__WORK REQUIRED__: Below are some records; print every one of them exactly.

__SOURCE DATA__:

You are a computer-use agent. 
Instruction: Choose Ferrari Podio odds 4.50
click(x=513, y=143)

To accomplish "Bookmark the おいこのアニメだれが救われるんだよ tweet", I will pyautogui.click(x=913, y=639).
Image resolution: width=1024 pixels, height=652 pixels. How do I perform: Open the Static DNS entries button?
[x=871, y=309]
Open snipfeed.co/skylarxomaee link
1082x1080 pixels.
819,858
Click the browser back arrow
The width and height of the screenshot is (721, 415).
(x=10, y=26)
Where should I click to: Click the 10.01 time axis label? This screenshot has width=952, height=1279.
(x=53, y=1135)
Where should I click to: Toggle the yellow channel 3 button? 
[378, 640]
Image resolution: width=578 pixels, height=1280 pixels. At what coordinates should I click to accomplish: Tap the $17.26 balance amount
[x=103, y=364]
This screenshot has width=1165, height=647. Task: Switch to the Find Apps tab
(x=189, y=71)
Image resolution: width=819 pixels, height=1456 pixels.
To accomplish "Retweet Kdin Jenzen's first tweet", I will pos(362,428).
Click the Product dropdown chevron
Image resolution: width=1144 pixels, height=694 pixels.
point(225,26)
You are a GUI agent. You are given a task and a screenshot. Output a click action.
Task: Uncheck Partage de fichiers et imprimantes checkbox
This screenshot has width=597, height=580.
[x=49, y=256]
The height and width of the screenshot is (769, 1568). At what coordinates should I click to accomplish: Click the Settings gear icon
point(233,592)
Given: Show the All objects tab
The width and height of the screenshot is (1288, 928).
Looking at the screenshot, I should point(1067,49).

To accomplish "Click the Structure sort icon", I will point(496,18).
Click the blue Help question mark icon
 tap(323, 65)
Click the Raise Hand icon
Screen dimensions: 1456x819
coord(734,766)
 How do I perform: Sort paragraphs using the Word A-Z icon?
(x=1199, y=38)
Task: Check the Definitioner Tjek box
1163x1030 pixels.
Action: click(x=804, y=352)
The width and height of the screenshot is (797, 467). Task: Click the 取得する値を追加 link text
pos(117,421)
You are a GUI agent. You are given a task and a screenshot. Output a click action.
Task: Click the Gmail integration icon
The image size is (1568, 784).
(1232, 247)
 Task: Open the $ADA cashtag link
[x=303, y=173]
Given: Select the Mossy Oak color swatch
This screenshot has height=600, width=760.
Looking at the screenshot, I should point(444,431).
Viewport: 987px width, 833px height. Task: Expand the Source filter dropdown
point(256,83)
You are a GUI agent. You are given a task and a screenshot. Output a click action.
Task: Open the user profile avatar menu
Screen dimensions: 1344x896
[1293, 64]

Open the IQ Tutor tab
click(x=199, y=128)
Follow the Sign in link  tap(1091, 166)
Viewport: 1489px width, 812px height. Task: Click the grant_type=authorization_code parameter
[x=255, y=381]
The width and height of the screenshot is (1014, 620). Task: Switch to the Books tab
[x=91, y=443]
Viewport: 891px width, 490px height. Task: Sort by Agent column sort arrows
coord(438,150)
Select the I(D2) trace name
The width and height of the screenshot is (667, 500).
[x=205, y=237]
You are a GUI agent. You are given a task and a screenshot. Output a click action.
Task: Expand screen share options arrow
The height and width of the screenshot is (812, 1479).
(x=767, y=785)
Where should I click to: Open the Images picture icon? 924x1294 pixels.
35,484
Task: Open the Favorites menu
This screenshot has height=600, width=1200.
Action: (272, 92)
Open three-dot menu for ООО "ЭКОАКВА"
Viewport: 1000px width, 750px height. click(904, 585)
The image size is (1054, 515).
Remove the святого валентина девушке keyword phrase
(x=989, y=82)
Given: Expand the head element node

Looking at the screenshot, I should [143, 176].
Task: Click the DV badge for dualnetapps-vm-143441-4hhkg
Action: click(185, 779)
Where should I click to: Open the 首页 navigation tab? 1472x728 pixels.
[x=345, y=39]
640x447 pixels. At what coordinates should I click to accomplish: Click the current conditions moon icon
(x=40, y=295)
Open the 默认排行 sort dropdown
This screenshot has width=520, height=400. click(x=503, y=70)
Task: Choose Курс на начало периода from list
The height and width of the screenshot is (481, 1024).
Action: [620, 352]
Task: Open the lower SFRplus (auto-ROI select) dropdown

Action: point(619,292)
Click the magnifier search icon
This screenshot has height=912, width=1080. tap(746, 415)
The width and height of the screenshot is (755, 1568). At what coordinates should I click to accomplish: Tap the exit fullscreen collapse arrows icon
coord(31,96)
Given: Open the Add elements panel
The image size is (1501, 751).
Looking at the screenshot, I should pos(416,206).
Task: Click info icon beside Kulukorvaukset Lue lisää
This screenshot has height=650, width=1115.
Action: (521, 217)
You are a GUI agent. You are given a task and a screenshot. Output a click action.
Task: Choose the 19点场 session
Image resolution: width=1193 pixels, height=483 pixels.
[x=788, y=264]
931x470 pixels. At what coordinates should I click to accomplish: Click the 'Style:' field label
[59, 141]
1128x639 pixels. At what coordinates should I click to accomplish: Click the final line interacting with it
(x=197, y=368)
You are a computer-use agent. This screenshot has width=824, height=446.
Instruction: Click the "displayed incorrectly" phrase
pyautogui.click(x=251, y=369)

__RESPONSE TO THIS EXERCISE__:
You are a computer-use agent. 
Instruction: Choose Ferrari Podio odds 4.50
click(x=513, y=143)

To accomplish "Bookmark the おいこのアニメだれが救われるんだよ tweet", I will pyautogui.click(x=913, y=639).
Image resolution: width=1024 pixels, height=652 pixels. How do I perform: Open the Static DNS entries button?
[x=871, y=309]
Open snipfeed.co/skylarxomaee link
1082x1080 pixels.
819,858
Click the browser back arrow
The width and height of the screenshot is (721, 415).
(x=10, y=26)
Where should I click to: Click the 10.01 time axis label? This screenshot has width=952, height=1279.
(x=53, y=1135)
Where should I click to: Toggle the yellow channel 3 button? 
[378, 640]
Image resolution: width=578 pixels, height=1280 pixels. At what coordinates should I click to accomplish: Tap the $17.26 balance amount
[x=103, y=364]
This screenshot has width=1165, height=647. Task: Switch to the Find Apps tab
(x=189, y=71)
Image resolution: width=819 pixels, height=1456 pixels.
To accomplish "Retweet Kdin Jenzen's first tweet", I will pos(362,428).
Click the Product dropdown chevron
Image resolution: width=1144 pixels, height=694 pixels.
point(225,26)
You are a GUI agent. You are given a task and a screenshot. Output a click action.
Task: Uncheck Partage de fichiers et imprimantes checkbox
This screenshot has width=597, height=580.
[x=49, y=256]
The height and width of the screenshot is (769, 1568). At what coordinates should I click to accomplish: Click the Settings gear icon
point(233,592)
Given: Show the All objects tab
The width and height of the screenshot is (1288, 928).
Looking at the screenshot, I should point(1067,49).

To accomplish "Click the Structure sort icon", I will point(496,18).
Click the blue Help question mark icon
 tap(323, 65)
Click the Raise Hand icon
Screen dimensions: 1456x819
coord(734,766)
 How do I perform: Sort paragraphs using the Word A-Z icon?
(x=1199, y=38)
Task: Check the Definitioner Tjek box
1163x1030 pixels.
Action: click(x=804, y=352)
The width and height of the screenshot is (797, 467). Task: Click the 取得する値を追加 link text
pos(117,421)
You are a GUI agent. You are given a task and a screenshot. Output a click action.
Task: Click the Gmail integration icon
The image size is (1568, 784).
(1232, 247)
 Task: Open the $ADA cashtag link
[x=303, y=173]
Given: Select the Mossy Oak color swatch
This screenshot has height=600, width=760.
Looking at the screenshot, I should point(444,431).
Viewport: 987px width, 833px height. Task: Expand the Source filter dropdown
point(256,83)
You are a GUI agent. You are given a task and a screenshot. Output a click action.
Task: Open the user profile avatar menu
Screen dimensions: 1344x896
[1293, 64]

Open the IQ Tutor tab
click(x=199, y=128)
Follow the Sign in link  tap(1091, 166)
Viewport: 1489px width, 812px height. Task: Click the grant_type=authorization_code parameter
[x=255, y=381]
The width and height of the screenshot is (1014, 620). Task: Switch to the Books tab
[x=91, y=443]
Viewport: 891px width, 490px height. Task: Sort by Agent column sort arrows
coord(438,150)
Select the I(D2) trace name
The width and height of the screenshot is (667, 500).
[x=205, y=237]
You are a GUI agent. You are given a task and a screenshot. Output a click action.
Task: Expand screen share options arrow
The height and width of the screenshot is (812, 1479).
(x=767, y=785)
Where should I click to: Open the Images picture icon? 924x1294 pixels.
35,484
Task: Open the Favorites menu
This screenshot has height=600, width=1200.
Action: (272, 92)
Open three-dot menu for ООО "ЭКОАКВА"
Viewport: 1000px width, 750px height. click(904, 585)
The image size is (1054, 515).
Remove the святого валентина девушке keyword phrase
(x=989, y=82)
Given: Expand the head element node

Looking at the screenshot, I should [143, 176].
Task: Click the DV badge for dualnetapps-vm-143441-4hhkg
Action: click(185, 779)
Where should I click to: Open the 首页 navigation tab? 1472x728 pixels.
[x=345, y=39]
640x447 pixels. At what coordinates should I click to accomplish: Click the current conditions moon icon
(x=40, y=295)
Open the 默认排行 sort dropdown
This screenshot has width=520, height=400. click(x=503, y=70)
Task: Choose Курс на начало периода from list
The height and width of the screenshot is (481, 1024).
Action: [620, 352]
Task: Open the lower SFRplus (auto-ROI select) dropdown

Action: point(619,292)
Click the magnifier search icon
This screenshot has height=912, width=1080. tap(746, 415)
The width and height of the screenshot is (755, 1568). At what coordinates should I click to accomplish: Tap the exit fullscreen collapse arrows icon
coord(31,96)
Given: Open the Add elements panel
The image size is (1501, 751).
Looking at the screenshot, I should pos(416,206).
Task: Click info icon beside Kulukorvaukset Lue lisää
This screenshot has height=650, width=1115.
Action: (521, 217)
You are a GUI agent. You are given a task and a screenshot. Output a click action.
Task: Choose the 19点场 session
Image resolution: width=1193 pixels, height=483 pixels.
[x=788, y=264]
931x470 pixels. At what coordinates should I click to accomplish: Click the 'Style:' field label
[59, 141]
1128x639 pixels. At what coordinates should I click to accomplish: Click the final line interacting with it
(x=197, y=368)
You are a computer-use agent. This screenshot has width=824, height=446.
Instruction: Click the "displayed incorrectly" phrase
pyautogui.click(x=251, y=369)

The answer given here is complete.